While these portrayals and beliefs still exist, numerous studies have continually proven these views to be untrue. Most significantly, single white parents hold more wealth than black married couples. How can single black mothers be the source of poverty and disparity in the black community? How can marriage be deemed the economic saving grace of the black household when a single white parent holds more wealth than a black man and black woman as husband and wife combined?
Rather than single out black women as the source of poverty and lack of progress, studies repeatedly cite the same sources as the true impediment to progress: the legacy of slavery and discrimination
Black women have faced these same hurdles and personal responsibility lectures, and have more than made due, despite shouldering the blame for poverty in their communities. Even though continually chided for raising black children in single households, black mothers have raised phenomenal role models for black children, particularly black boys, to aspire to, such as the Rev Jesse Jackson L. Jackson, LeBron James, legendary actor Samuel L. Jackson, musician and human rights campaigner Stevie Wonder, and Jackie Robinson, the baseball icon who broke the major league color barrier in 1947.
Furthermore, black women hold tremendous power in three main groups of social significance: education, economics, and social activism.
First, black women are the most educated group in the United States, earning college degrees more than any other race and gender group, and data proves that education of mothers is attributable to the success of their children.
Second, and most impressively, black women entrepreneurs are soaring as noted in Forbes Magazine, which cited a study by the Federal Reserve indicating that black women are the only racial or ethnic group with more business ownership than their male peers.
Third, black women are a key social demographic when it comes to voting, especially for the democratic party, with over 90% voting to elect the first woman president in U.S. history. Black women are also founding organizers of modern social causes like Black Lives Matter and the Me Too movement and were instrumental forces of the historic civil rights movement.

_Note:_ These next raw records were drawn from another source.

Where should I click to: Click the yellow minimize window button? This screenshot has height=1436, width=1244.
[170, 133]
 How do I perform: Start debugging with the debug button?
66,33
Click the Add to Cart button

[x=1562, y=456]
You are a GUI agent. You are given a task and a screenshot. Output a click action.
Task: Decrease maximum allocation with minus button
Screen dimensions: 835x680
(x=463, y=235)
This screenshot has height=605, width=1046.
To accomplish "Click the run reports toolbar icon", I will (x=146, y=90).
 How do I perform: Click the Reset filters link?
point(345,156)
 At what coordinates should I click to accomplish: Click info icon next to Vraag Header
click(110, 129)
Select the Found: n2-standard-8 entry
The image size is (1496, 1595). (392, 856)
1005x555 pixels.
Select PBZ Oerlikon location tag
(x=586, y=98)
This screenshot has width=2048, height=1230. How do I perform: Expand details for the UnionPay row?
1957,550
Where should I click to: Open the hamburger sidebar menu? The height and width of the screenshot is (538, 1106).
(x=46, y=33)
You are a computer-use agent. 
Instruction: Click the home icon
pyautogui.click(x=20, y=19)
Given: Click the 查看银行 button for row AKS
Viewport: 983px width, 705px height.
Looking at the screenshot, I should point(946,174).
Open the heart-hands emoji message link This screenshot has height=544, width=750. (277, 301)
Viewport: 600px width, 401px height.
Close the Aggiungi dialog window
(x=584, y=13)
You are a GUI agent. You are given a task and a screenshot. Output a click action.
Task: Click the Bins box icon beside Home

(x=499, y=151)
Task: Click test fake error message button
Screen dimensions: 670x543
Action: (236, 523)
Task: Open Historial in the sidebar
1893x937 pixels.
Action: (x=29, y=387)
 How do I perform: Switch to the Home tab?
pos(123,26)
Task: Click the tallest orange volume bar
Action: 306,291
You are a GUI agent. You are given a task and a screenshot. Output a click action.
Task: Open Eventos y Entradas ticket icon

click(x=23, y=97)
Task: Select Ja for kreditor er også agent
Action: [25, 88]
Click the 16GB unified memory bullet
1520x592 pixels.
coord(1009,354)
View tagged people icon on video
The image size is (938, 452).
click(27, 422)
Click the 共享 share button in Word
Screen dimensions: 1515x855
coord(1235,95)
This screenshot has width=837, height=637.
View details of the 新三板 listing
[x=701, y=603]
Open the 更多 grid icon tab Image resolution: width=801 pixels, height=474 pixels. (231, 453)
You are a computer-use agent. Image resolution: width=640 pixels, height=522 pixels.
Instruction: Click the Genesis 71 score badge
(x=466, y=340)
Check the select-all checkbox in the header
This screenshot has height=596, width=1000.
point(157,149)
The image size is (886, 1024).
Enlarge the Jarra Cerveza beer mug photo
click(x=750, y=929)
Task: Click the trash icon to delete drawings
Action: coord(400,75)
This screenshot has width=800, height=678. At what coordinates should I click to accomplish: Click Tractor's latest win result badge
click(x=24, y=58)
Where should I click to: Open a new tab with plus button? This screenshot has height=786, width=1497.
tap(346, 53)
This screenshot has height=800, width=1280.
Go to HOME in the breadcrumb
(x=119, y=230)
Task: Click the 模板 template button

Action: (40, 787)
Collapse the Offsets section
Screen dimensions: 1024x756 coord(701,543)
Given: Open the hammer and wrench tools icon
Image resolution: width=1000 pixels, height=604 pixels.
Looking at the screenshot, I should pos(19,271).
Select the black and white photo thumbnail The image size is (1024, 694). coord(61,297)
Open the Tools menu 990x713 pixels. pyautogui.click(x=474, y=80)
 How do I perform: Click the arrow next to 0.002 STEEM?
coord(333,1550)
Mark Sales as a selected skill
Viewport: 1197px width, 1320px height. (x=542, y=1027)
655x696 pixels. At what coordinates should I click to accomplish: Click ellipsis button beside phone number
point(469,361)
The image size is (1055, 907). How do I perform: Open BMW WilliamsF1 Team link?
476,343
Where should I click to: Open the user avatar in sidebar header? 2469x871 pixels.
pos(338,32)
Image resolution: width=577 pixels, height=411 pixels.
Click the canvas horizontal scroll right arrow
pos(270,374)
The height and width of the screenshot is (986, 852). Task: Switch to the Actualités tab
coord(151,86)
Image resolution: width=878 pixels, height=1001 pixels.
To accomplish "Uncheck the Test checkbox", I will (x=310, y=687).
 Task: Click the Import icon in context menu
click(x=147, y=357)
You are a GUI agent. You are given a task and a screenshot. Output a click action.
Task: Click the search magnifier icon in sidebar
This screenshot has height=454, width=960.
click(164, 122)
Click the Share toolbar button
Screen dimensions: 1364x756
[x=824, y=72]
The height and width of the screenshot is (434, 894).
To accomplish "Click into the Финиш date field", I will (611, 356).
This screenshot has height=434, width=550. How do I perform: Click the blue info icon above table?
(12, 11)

These are irrefutable facts, not a cliché or so-called ugly truths about the black community. Instead of castigating single black mothers, we should not only be supporting their efforts, but following their lead. In the words of the Queen of Soul, “We all require and want respect, man or woman, black or white. It’s our basic human right.” It’s well past time we apply this belief to single black mothers, the rocks of our community.
Tina Patterson is the president and director of research at The PuLSE Institute, an independent non-partisan anti-poverty think tank based in Detroit.